Dicle üniversitesinde faaliyet yürüten Düşüce ve Hikmet kulübünün düzenlemiş olduğu Gençlik ve Sorumluluklarımız konulu seminer Şefik Sevim’in sunumu ile gerçekleştirildi. Programa İbrahim Bal’ın yaptığı açılış konuşması ile başlanıldı. Bal programın akışını arz ettikten sonra Musab Bozan’ın Kur’an–ı Kerim tilaveti ve mealinin ardından kulüp faaliyetlerini tanıtan bir sinevizyon gösterimi ile programa devam edildi. Bal, Şefik Sevim’i sunumunu gerçekleştirmek üzere sahneye davet etti.

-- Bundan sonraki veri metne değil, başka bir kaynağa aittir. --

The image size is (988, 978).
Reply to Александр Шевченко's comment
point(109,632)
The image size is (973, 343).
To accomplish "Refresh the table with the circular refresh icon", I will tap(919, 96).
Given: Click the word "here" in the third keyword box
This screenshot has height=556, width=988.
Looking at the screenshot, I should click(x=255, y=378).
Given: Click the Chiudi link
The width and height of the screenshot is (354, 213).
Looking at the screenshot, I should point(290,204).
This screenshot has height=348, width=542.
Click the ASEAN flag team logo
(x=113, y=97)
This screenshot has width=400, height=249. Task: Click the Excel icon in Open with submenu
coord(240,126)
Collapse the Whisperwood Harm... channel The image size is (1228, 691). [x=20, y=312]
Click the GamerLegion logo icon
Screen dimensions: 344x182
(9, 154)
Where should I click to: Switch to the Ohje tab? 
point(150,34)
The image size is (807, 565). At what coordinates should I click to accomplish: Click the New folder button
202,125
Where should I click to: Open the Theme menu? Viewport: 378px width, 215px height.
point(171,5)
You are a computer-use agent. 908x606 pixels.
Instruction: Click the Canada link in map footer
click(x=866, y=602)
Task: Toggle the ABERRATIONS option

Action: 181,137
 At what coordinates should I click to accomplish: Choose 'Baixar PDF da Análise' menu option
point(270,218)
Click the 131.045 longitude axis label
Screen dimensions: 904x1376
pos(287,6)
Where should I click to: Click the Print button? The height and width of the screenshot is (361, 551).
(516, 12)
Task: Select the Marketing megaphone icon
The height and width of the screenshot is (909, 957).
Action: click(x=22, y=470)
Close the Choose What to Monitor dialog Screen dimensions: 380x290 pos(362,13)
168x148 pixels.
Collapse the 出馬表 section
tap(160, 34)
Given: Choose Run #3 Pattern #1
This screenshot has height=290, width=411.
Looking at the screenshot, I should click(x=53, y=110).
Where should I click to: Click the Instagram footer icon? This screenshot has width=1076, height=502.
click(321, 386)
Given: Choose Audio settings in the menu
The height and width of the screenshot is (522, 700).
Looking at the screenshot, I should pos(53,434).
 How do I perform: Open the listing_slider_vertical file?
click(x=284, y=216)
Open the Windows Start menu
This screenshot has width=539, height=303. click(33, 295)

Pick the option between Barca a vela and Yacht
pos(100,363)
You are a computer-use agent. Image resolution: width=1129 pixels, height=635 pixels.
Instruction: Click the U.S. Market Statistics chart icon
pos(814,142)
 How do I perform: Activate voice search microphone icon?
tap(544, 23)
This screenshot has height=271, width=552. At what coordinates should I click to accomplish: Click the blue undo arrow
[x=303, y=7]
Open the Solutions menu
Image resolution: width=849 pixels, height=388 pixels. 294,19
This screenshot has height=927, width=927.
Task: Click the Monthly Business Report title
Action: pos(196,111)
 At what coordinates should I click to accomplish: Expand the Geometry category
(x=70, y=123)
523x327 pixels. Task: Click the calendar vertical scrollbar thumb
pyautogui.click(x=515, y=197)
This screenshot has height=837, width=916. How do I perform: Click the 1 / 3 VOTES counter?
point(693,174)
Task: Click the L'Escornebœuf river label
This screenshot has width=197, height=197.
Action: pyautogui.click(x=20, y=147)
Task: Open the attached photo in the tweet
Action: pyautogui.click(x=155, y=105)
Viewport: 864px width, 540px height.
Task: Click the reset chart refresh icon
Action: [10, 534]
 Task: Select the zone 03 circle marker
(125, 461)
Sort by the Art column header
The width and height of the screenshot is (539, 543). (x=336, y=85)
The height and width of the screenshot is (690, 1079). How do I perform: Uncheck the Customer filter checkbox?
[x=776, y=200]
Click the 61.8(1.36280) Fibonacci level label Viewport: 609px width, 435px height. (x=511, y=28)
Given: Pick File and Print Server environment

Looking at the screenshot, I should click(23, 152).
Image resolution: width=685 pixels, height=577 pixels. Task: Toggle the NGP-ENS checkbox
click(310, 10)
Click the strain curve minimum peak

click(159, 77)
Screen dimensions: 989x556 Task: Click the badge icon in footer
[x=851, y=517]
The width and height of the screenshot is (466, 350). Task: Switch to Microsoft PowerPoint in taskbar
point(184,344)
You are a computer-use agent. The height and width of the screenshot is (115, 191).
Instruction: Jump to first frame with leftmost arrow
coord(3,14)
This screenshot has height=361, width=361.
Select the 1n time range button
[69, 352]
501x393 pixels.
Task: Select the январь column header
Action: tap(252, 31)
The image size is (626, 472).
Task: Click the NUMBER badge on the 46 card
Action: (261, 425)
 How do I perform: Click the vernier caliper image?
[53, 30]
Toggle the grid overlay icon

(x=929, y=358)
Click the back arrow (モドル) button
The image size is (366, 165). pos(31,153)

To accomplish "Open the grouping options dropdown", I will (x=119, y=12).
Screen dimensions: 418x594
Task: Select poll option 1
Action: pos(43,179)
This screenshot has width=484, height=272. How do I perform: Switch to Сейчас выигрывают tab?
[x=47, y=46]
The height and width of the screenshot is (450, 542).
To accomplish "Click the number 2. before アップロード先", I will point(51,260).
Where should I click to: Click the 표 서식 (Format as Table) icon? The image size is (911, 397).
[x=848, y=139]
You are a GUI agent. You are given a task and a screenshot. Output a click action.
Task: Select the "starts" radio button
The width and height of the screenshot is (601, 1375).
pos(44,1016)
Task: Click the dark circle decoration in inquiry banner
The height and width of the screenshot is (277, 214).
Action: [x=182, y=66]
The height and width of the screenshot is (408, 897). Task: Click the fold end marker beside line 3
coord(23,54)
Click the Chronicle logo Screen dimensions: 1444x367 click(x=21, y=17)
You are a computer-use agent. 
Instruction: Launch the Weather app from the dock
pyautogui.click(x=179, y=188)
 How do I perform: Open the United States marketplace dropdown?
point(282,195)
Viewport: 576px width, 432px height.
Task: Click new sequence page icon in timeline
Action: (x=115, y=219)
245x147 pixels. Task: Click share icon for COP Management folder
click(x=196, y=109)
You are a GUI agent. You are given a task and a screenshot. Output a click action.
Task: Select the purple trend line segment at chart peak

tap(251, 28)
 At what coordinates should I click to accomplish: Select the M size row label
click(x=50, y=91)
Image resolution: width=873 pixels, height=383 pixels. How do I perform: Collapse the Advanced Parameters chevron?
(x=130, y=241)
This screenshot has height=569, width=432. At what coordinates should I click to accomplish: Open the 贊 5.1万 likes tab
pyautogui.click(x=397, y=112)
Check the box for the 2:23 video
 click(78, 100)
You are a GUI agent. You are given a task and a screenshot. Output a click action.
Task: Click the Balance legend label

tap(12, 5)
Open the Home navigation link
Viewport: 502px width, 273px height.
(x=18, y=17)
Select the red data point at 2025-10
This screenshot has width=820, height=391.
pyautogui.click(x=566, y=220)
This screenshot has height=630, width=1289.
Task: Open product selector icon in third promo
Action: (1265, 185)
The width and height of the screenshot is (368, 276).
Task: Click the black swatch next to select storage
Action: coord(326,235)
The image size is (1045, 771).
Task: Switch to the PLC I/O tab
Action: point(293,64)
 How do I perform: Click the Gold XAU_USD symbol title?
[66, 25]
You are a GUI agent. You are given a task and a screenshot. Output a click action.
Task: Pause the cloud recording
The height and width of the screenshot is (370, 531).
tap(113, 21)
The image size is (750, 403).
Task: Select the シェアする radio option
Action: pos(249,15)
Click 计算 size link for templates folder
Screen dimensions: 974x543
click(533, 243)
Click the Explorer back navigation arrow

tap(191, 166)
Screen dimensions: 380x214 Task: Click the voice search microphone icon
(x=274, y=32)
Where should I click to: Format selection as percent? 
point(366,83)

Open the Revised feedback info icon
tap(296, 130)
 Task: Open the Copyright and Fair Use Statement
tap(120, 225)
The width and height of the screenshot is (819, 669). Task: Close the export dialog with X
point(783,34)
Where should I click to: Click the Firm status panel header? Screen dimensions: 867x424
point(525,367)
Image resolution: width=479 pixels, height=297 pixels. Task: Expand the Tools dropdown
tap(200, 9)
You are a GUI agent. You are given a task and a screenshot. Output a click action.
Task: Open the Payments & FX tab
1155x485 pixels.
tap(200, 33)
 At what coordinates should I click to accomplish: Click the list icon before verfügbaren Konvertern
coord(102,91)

Sevim programda şu noktalara değindi:
Gençlik dönemi insan hayatının en önemli, en sorunlu ve en kritik dönemidir. Çünkü genç insan için hemen her bakımdan, gelişim, değişim ve etkileşim sürecidir. Gelecek bu dönemde kazanılır, eğitim bu dönemde alınır, işine ve mesleğine bu dönemde sahip olunur. İnsan kimliğini, karakterini ve kişiliğini bu dönemde elde eder. Gençlik bir enerji dönemidir ve onlara iyi rehberlik eden, onları iyi eğitebilen toplumlar daima kazançlı çıkmışlardır.
Bir toplumun ömrünü sürdürebilmesi, kendi varlıklarının mücadelesini verebilmesi ve idealinde kurmuş olduğu bir dünyayı gerçekleştirebilmesi için bazı dinamiklere ihtiyacı vardır. Bu noktada elzem olan dinamiklerden en önemlisi şüphesiz ki gençliktir.
Üniversiteler, gençlik için bir risk alanıdır: Bu risk zemininde oluşan kompleksler, aşırı özgüven, halktan kopuk yaşama vs zaaflar… Malcolm X’in ifadesi ile hayatın iyi algılanması için bir gencin yolu ya cezaevine ya da üniversitelere düşmeli.
Ümmetin bugünkü vaki durumu, Türkiye’nin tarihsel ve sosyal süreci, modernizmin insan kalitesini düşürmesi, uyarıcıların azalması bizleri hayati anlamda bir sorumlulukla yüzleştirmektedir. En büyük sorumluluğumuzda, tevhidi sermayemize, akidevi kimliğimize karşı sorumluluğumuzdur. Malik bin nebi’nin dediği gibi ‘’Düşüncelerin intikamı kötü olur’’
Sorumluluk inceliğimiz gereği bir tür refleks yeteneği edinmemiz gerekir. Mümin İslami olmayan veya İslami olan kokuyu alır almaz karşı tepkiyi mutlak uyarıcı refleksle gösterebilmelidir. Aksi takdirde kalbe yönelecek sızmaları, kulağa yönelecek gürültüleri, İslama yönelecek saldırıları kavramakta ve okumakta gecikmeyi yaşamamız mutlak ve mukadder olacaktır.
Vahyin elinden tutmayan bir akıl, ancak beş duyunun götüreceği yere kadar gider. Bu nedenle vahyi bilinç, adap ve merhametle gençlerin elinden sıkı sımsıkı tutmamız ve sahih rehberlikler üretmemiz gerekmektedir.
Programın ardından dergi standı açıldı ve ardından Şefik Sevim ile hasbihal edildi.